Please count how many lines in the rows below contain the string "Instruction". Reply with that number alone.

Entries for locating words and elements

-------------------------

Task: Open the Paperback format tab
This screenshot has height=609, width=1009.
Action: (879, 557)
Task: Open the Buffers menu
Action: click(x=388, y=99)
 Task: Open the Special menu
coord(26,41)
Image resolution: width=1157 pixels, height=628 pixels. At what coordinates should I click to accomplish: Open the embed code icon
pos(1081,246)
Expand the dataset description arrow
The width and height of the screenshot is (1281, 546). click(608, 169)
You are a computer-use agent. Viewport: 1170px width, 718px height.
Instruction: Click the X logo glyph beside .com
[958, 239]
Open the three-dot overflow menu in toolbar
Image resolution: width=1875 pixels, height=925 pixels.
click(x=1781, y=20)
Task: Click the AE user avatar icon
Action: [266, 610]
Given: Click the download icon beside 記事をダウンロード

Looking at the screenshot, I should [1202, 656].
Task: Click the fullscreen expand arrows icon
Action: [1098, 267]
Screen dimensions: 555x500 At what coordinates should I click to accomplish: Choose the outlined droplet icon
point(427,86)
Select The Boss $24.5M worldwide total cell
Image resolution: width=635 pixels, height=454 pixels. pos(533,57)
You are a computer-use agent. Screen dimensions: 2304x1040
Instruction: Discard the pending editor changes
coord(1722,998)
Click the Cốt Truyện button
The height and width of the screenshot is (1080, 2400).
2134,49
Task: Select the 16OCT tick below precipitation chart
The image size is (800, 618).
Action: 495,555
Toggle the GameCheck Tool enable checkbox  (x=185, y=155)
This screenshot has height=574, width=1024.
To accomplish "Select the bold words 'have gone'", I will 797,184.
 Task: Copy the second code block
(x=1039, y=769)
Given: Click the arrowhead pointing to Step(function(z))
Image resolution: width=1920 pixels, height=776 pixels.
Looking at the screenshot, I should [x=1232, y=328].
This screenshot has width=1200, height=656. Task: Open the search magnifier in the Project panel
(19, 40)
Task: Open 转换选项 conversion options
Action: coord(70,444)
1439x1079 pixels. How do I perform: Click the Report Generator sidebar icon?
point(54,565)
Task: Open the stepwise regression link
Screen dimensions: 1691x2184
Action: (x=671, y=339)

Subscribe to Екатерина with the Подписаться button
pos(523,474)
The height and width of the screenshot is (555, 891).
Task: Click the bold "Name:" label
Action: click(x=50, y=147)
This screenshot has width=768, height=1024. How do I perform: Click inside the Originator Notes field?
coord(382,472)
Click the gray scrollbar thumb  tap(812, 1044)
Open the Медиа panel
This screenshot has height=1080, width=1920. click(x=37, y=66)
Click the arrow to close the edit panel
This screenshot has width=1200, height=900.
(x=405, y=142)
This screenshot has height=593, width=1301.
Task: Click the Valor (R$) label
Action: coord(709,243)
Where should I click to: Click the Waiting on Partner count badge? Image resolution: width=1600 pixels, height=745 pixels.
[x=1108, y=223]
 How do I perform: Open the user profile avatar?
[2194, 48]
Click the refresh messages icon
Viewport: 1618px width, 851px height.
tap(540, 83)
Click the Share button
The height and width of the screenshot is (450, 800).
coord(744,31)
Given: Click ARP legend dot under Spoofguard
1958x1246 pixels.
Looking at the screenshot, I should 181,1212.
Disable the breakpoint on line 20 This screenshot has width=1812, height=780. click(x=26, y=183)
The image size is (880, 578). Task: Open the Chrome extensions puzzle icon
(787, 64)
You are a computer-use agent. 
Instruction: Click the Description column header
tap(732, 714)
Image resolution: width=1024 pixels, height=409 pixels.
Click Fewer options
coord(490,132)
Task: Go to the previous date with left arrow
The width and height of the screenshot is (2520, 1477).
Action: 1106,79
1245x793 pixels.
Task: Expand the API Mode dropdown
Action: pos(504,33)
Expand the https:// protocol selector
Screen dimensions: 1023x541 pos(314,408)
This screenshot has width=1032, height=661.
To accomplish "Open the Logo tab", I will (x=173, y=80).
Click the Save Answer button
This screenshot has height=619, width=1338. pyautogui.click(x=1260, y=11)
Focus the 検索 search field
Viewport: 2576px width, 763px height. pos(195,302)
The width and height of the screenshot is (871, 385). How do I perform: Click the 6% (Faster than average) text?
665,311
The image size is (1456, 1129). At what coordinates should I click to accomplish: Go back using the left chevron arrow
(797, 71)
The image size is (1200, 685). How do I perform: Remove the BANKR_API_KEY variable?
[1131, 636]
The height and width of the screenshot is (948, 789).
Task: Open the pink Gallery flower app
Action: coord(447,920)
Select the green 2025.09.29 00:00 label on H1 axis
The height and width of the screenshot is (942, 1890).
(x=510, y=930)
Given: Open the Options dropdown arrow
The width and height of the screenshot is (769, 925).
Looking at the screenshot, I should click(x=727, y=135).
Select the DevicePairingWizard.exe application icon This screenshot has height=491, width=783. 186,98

-------------------------

» RESPONSE BELOW
3